I’m no Dr. Phil, so I can only speak from personal experience.
“First off, don’t get in over your head. Know your limits in terms of your backcountry experience and don’t get too far out of your comfort zone. If you’re unsure of what you’re doing, go with someone who does, pay attention to what they do and how, and take notes.”
After that, I think you just kind of have to take the plunge and do it. My first solo was a 4-day canoe trip in the Boundary Waters about 15 years ago. I was reporting on it for my very first writing assignment for Windy City Sports, a free Chicago newspaper.
I was so stoked about the assignment that I hadn’t given much thought to the fact that I’d be alone for three nights in the wilderness—in bear country no less. By the time I put in and paddled across the first lake, I was freaking out. I practically sprinted the dark, shadowy portage and plopped into the next lake. (I felt safer on the water, for some reason.)
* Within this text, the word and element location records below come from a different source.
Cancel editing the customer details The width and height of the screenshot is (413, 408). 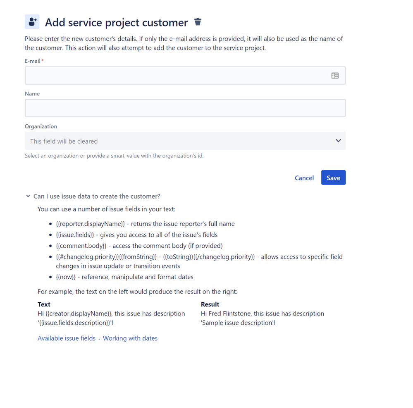tap(304, 178)
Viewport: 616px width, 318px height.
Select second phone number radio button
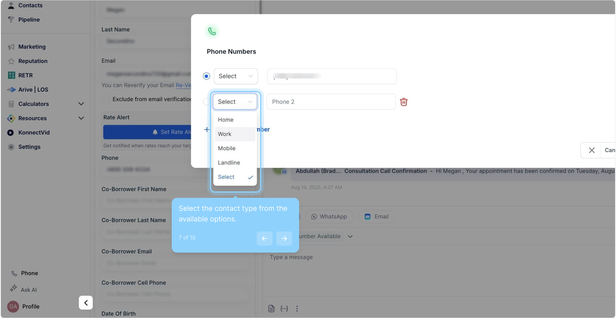(206, 102)
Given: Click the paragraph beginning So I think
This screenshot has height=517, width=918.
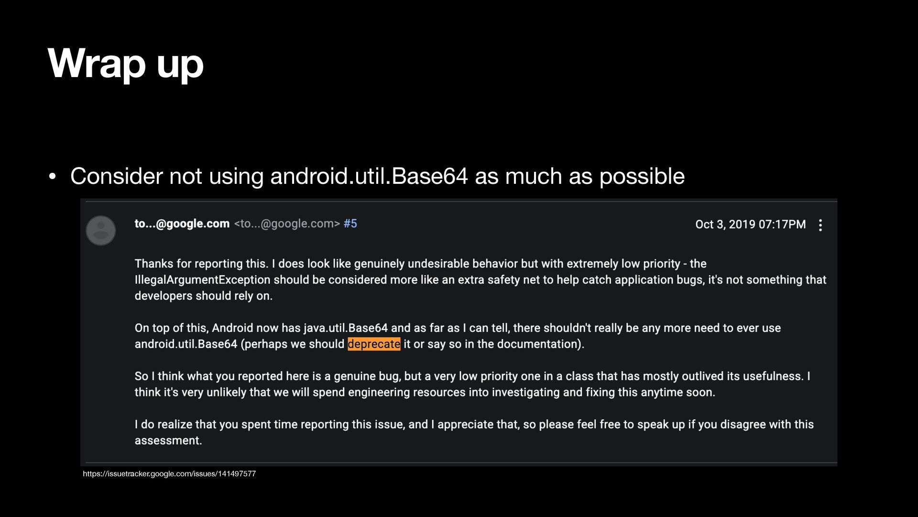Looking at the screenshot, I should tap(472, 384).
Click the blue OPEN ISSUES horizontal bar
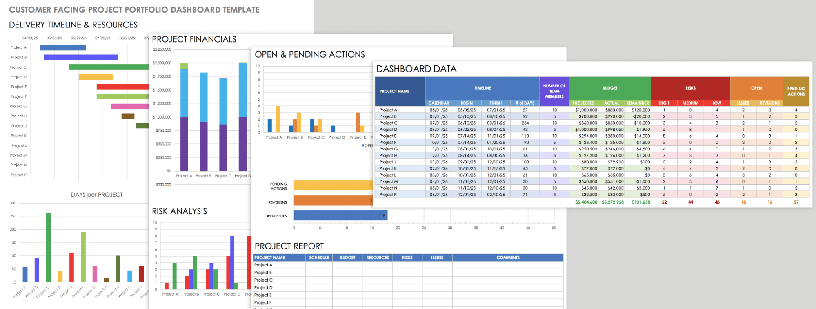The width and height of the screenshot is (816, 309). click(340, 215)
As I reached the far end of the lake near my intended campsite, I heard voices bouncing off the water. A group of about 6 had beat me to it, and I could see why. It was one of the most primo campsites I’d ever seen; out on a nice flat, sunny peninsula, with an elevated tent site and a private sandy beach.
A happy campsite.
I paddled past the interlopers and started prowling the lakeshore for the other sites, all of which were tucked back into the woods. They were shady, closed in, depressing, but it would be dark in a couple of hours so I picked one. I spent the next hour setting up camp, trying unsuccessfully to hang my food bag, jumping at every sound.
Eventually, I decided to paddle my food out to a tiny islet about 100 yards off shore and dump it there. If the bears wanted to swim for it, let them. As I was packing it up to ferry out there, a canoe slid up to my campsite. The interlopers turned out to be a very nice father/son group from Minneapolis. They were curious about a 20-something girl on her own and decided to make friends. I told them how I envied their campsite, and they invited me to share it for the night. That way, when they left the next morning, it would be all mine.
So, I spent my first “solo” night toasting marshmallows with my new friends, and by the time they left the next morning, I was ready. The campsite was so perfect that I ended up spending the next night there, too.
What’s the moral of the story? Maybe you need to ease yourself into the solo experience, like I did. Pick a happy place to go, some place that feels right to you, and have a friend go with you for the first night. Try to figure out the root of your fears and mitigate them. If it’s bears, pack your food in a bear canister and hike it far from camp before bed. If it’s creepy night noises, bring your iPod. If it’s other people, bring mace. And remember the facts: if you’re well equipped, and of sound mind and body, the wilderness is one of the safest places you can be.